In all the circumstances, it would seem an inexplicable
thing that the Scots should have been on the point of
retiring in the night and making for the fastnesses of the
Lennox. Yet Gray records that such was their intention.
Sir Alexander de Seton, he says, came secretly from the
English host to Bruce, and told him that they had lost
heart, and would certainly give way before a vigorous onset
next day; whereupon Bruce changed his plans and braced
himself to fight on the morrow. The Scots had, indeed,100
‘done enough for the day,’ but they had not done enough
for the occasion. Stirling Castle might yet be relieved. It
is likely enough that Seton visited Bruce, and that there
were weak-kneed warriors in Bruce’s lines; but that the
matter of the interview is correctly reported by Gray seems
absolutely incredible.
On the morning of St John’s day, June 24, the Scots
heard mass at sunrise, broke their fast, and lined up with
all banners displayed. Bruce made some new knights,
and created Walter the Steward and Douglas bannerets.
He then made fresh dispositions of his troops, in view of
the position of the English van along the Bannock.
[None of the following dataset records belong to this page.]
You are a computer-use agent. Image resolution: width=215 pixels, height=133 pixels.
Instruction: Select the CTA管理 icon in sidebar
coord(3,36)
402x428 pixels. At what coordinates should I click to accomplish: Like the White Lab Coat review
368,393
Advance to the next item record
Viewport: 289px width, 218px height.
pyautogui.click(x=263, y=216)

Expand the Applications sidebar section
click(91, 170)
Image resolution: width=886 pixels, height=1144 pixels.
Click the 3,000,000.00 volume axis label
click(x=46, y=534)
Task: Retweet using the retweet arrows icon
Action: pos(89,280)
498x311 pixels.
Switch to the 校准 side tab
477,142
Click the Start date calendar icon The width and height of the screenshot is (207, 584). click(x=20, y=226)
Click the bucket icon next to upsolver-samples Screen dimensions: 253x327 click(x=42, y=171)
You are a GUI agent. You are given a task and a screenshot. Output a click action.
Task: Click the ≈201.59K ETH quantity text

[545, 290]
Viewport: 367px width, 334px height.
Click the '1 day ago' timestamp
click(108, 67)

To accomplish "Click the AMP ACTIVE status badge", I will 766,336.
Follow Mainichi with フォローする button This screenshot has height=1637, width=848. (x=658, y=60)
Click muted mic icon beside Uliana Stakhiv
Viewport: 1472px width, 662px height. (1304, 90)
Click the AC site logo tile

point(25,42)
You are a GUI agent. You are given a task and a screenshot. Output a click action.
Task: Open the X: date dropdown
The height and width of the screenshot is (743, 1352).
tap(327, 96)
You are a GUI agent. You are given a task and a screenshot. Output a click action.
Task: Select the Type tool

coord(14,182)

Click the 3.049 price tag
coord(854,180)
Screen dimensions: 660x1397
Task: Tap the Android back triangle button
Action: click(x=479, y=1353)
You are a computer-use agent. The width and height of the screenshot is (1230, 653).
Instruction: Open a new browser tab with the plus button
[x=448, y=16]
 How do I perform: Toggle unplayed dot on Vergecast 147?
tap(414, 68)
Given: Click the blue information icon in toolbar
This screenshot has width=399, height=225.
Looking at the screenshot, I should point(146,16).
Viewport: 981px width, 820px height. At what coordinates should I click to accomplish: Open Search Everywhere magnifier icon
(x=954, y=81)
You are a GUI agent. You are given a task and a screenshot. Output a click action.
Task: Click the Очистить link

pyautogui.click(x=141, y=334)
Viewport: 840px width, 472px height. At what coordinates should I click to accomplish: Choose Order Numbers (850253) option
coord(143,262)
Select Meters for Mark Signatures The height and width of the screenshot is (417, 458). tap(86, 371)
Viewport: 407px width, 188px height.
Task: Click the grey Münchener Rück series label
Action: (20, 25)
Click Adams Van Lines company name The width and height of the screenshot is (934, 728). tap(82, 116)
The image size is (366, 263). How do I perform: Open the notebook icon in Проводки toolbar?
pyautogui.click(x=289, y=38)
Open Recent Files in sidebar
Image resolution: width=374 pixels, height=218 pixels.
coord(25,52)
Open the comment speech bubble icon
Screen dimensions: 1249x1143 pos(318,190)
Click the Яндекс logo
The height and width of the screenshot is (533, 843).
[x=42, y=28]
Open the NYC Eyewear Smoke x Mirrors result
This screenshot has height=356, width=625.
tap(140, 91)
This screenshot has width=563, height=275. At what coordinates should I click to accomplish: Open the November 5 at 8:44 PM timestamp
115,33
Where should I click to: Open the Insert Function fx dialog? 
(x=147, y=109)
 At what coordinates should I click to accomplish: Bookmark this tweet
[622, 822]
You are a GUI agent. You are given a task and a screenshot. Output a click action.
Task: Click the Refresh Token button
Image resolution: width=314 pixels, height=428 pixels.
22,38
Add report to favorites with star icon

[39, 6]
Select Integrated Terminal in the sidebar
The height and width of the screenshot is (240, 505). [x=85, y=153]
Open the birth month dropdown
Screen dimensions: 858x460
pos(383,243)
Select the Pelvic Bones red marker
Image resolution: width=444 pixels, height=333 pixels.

There, clearly, the battle would be fought. Accordingly,
he brought forward Randolph’s division from the wood,
placing it probably by the north-west corner of Halbert’s
Bog, almost parallel to Sir Edward’s division; while the
third division lay across the south-east slopes of Coxet
Hill. The formation was in echelon by the right, with
unequal intervals. Behind the general line, the rear
division stretched from the south-west slopes of Coxet
Hill towards Gillies Hill.
The Scottish array appears to have made a deeper impression
on the English veterans than on the English king.
The Malmesbury chronicler states that the more experienced
leaders advised that the battle should be postponed
till the following day, partly because of the solemn
feast, partly because of the fatigue of the soldiery. The
advice was scorned by the younger knights. It was supported,
however, by Gloucester, himself a youthful knight.
On him, it is said, the King turned with vehement indignation,
charging him even with treason and double-dealing.
‘To-day,’ replied the Earl, ‘it will be clear that I am
neither traitor nor double-dealer’; and he addressed
himself to preparation for battle.
The Scots seem to have made but a paltry show in the
eyes of Edward. ‘What! Will yonder Scots fight?’ he is
said to have asked his attendant knights, incredulously.
Sir Ingram de Umfraville assured him they would; at the
same time suggesting that the English should feign to
retire, and so draw the Scots from their ranks to plunder,
when they would fall easy victims. Neither did this suggestion101
jump with the high humour of Edward. At the
moment, he observed the Scottish ranks falling on their
knees as the Abbot of Inchaffray passed along the lines,
bearing aloft the crucifix.
‘Yon folk kneel to ask for mercy,’ he exclaimed.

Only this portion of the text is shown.